Metal Hammer - Feb 09

Nach dem Vier-Track-Demo IN THE END EVERYTHING STARTS TO BEGIN legen Brother Love Kain nun ihr erstes vollständiges Album vor. Und das hat es in sich: Die elf regulären Songs plus die beiden Bonus-Stücke überzeugen durch ihre ausgewogene Mischung aus Melancholie und Aggression. Brother Love Kain können sowohl wild wüten ('Trace The Twine') als auch in tonnenschwere Depressionen verfallen, ohne dabei unglaubwürdig zu werden. Das liegt nicht nur an der spürbaren Ehrlichkeit, mir der die Vier ihre Songs präsentieren, sondern auch am breiten stilistischen Rahmen der Deutschen. Death Metal steht am einen Ende, apokalyptischer Rock am anderen.

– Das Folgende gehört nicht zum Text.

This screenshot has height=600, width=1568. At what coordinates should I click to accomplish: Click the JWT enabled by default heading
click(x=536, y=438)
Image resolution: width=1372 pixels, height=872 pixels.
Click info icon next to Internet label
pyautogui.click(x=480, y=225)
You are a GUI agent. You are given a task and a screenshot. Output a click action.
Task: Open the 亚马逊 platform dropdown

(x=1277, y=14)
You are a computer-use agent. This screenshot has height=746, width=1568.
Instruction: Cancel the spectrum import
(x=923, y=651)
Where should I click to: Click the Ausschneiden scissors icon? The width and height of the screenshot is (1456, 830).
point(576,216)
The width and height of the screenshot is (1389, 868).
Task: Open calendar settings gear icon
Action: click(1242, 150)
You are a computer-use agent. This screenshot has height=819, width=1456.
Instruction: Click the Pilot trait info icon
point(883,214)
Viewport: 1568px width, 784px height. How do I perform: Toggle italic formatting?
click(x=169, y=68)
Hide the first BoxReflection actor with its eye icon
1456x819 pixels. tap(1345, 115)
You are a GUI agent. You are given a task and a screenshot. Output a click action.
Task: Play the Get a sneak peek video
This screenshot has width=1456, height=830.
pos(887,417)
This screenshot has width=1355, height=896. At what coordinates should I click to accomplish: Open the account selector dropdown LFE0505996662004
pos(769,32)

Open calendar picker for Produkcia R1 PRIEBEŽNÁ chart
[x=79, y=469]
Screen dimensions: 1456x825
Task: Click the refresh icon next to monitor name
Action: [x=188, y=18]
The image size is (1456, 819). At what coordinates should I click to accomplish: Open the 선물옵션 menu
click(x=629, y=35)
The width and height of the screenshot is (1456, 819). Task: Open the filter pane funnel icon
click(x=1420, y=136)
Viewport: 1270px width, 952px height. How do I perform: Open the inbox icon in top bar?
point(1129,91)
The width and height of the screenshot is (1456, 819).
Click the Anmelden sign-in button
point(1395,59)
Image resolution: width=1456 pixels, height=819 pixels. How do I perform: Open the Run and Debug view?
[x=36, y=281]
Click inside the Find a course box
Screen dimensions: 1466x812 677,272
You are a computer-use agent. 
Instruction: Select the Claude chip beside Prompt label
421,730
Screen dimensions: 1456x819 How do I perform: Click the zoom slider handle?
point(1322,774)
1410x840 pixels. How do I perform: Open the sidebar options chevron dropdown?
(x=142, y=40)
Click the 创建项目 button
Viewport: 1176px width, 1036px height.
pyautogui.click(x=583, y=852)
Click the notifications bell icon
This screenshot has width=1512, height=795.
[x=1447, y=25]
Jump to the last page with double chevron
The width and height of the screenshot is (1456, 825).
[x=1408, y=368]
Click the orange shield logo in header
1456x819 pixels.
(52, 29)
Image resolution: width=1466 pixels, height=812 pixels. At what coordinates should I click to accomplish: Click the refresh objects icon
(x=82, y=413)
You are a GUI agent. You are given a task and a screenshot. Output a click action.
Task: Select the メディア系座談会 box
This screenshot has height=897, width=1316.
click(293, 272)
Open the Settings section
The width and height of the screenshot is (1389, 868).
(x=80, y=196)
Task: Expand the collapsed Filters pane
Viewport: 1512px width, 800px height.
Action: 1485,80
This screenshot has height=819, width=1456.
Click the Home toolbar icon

Dazwischen liegt Dreck und viel, viel Doom, sodass es nicht vermessen ist, Bands wie Crowbar, Neurosis, Totenmond oder auch Disbelief als Referenzen zu nennen. Doch nicht zuletzt durch den kraftvollen Sound und die Einbindung deutscher Texte gelingt es Brother Love Kain, ihren Liedern einer eigene Identität zu geben. Wer auf spannende Extrem-Musik steht, ist hier richtig.